Use the seq function to go from 0 up to 5 in steps of 0.5:
seq(0,5,0.5)
E.g.
Sequencing downwards from 5 down to 0 in steps of 0.5:
seq(5,0,-.5)
22: Generating Repeated Sequence
The rep() (or repeat) function puts the same constant into long vectors. The call form is rep(x,times).
x <- rep(6,4)
rep(c(11,12,13),3)
rep(1:2,3)
rep(c(11,12,13),each=2)
23: Identifying Missing Values
Syntax:-
mean (vector name, na.rm=T)
is.na(vector name)
Missing values are a cause of concern and can be dealt accordingly
Suppose we have a vector
a<-c(NA,11,12,NA,NA)
To handle the missing values, using the na.rm=TRUE argument
E.g.
mean (a,na.rm=T)
To check for the location of missing values within a vector, use the function is.na(x)
E.g.
which(is.na(a))
To convert the NA to 0, use the ifelse function:
E.g.
ifelse(is.na(a),0,a)
24: Sorting, Ranking & Ordering
For example:
sales<-c(100,50,75,150,200,25)
Now apply the three different functions to the vector called sales
rank<-rank(sales)
sorted<-sort(sales)
25: Dataframe
Syntax:- Vector name <- data.frame(vector1,vector2,vector3,..)
Make a dataframe using the four vectors:
E.g.
view <-Data.frame(Sales,Ranks,Sorted,Ordered)
26: Using sprintf
Syntax: sprintf(“ %d,vector1,operation on vector”)
This function assembles a string from the parts in a formatted manner.
E.g.
i <- 2
s <- sprintf(“the cube of %d is %d”,i,i^3)
s
27: Character Strings
In R, character strings are also defined in double quotations:
a<-“hello”
b<-“55”
Numbers can be characters (as in b, above), but characters cannot be numbers.
To amalgamate strings into vectors of character information:
c(a,b)
28: length VS nchar
Syntax: –
length(vector name)
nchar(vector name)
One of the confusing things about character strings is the distinction between the length of a character object (a vector) and the numbers of characters in the strings comprising that object.
Let’s see an example to make the distinction clear:
sports<- c(“badminton”,“tabletennis”,“cricket”,”basetball”)
Here, sports is a vector comprising of 4 character strings:
length(sports)
The individual character strings have 9,11,7 and 9 characters, respectively:
nchar(sports)
29: regexpr
Syntax: – regexpr(“ specific character”,vetor name)
regexpr() function reports the character position in the provided string(s) where the start of the match with pattern occurs. The function also returns the length of the match.
E.g.
x=c(”apple”,”grape”,”banana”)
r=regexpr(“p”,x)
r
30: gregexpr
Syntax:- gregexpr(“ specific character”,vector name)
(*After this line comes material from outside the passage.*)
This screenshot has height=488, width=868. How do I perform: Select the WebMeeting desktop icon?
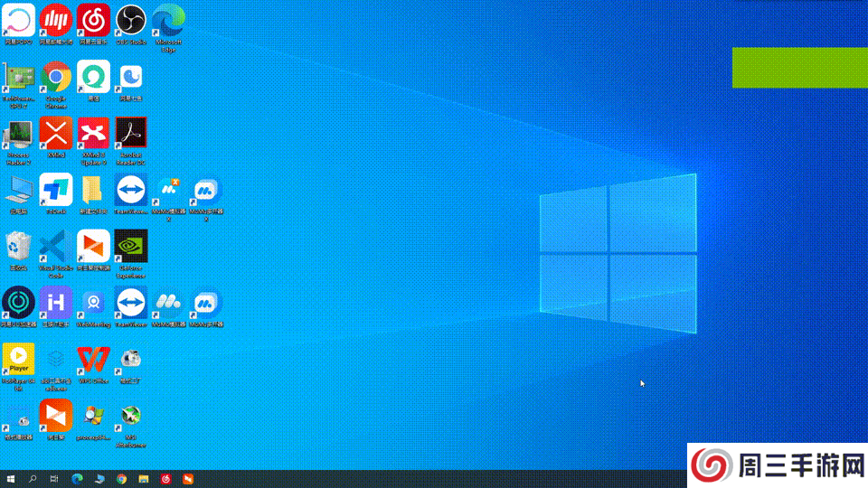point(93,303)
gregexpr(pattern,text) is the same as regexpr(), but it finds all the instances of pattern. Here’s an example:
E.g.
gregexpr(“ss”,“Assessed”)
31: regmatches
Syntax: – regmatches(vector1,vector2 with regexpr stored)
regmatches() function can retrieve the matching components of a string vector for a provided match object produced by regxpr().
E.g.
x=c(”apple”,”grape”,”banana”)
r=regexpr(“a”,x)
regmatches(x,r)
32: Using sub and gsub
Syntax: –
Sub (“specific character to find only 1st value”,” specific character to replace with only 1st value”, vector name)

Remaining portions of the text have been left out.